Of all my Lazy Dog remixes, this remains my favourite. I always sense an elegance to the deep swing of the track that I largely take to be the result of Martin Ditcham's fantastic percussion playing. I'd asked for congas but he brought along African drums that has a similar but unique tone. They really add character to the rhythm part. I also love the simple harmonica that creeps in in the second verse. Makes me think of Stevie Wonder. We'd taken Lazy Dog on tour to America by this point and I have vivid memories of this going down a storm in Los Angeles at the ace Bossa Nova parties we played at the Fais Do-Do Club in Los Angeles. As far as I know this track was never release commercially, and was only ever serviced on promo to DJs.

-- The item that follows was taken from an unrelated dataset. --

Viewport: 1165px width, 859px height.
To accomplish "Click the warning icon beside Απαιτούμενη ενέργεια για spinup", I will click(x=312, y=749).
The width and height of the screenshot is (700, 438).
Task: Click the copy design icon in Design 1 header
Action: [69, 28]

It is hard to separate this remix from the scene that so inspired it. Lazy Dog, the club night I set up with Jay Hannan in west London in 1998, was - once it hit its strides in 2000 - a phenomenon that has rarely been bettered in all my years of DJing; an intense, euphoric, visceral party that hit the floor running every other Sunday at the ridiculously early hour of 4pm and ran headlong until 11pm in a tiny sweat-drenched basement on Notting Hill Gate. Jay had introduced a latin flavour to the party with the introduction of Grant Nelson's influential vocal mix of Negrocan's 'Cada Vez' in 2000, and my remix of Sade's 'By Your Side' picked up the baton and ran with it. The original is a slow simple ballad and much of my preparation involved chopping up the vocal performance and slowing down and speeding up sections of it to fit the 124bpm groove. The triple breakdown arrangment is decadent in the extreme, but the whole thing has a joyous gallop to it that still makes me picture those jubilant nights in Notting Hill. (The version pictured is the promo serviced by Virgin when the track was included on the mix compilation, Lazy Dog Vol. 2)


'Central Reservation' was Beth's follow-up to her acclaimed debut 'Trailer Park'. She asked me if I'd like to work on a couple of tracks with her. We recorded 'Stars All Seem To Weep' in my old home studio in north London, where I'd made most of Everything But The Girl's 'Walking Wounded'. She used to sit out on the steps to the basement with her notebook scribbling lyrics. We tried a few different approaches, and then one morning she came over and I played her the descending woozy synth chords that make up the heart of the track saying they would work with the melody she had written. She loved it straighaway. The track didn't take long to finish after that. The version I did of 'Central Reservation' was going to be the main version on the album, I think, but at the last minute Beth decided on including her original slow version, and renamed mine the 'Then Again Version' (which I never quite understood) and put it at the end. I was glad it got used though. After all the recordings at home were finished Andy Bradfield helped me mix both at The Townhouse.


Of all my early recordings, this is perhaps the one I am still proudest of. Precocious and nineteen, I managed to get Robert Wyatt's phone number and talked him into singing and playing on it with me. He played two takes of piano on 'Walter and John' and suggested keeping both, panned left and right. The stuttering interplay of the two parts is really lovely. His voice is so great too. He also played a little solo on 'A Girl in Winter'. If there is a naivety to the lyrics here there is also a great amount of heart. The guitar was a Gretsch 1963 Clipper that I bought from Potter's music shop in Richmond, Surrey. I still have it, and played it only the other night on my gigs at The Slaughtered Lamb. The muffled reverberating echo was provided by an Evans Echopet EP50.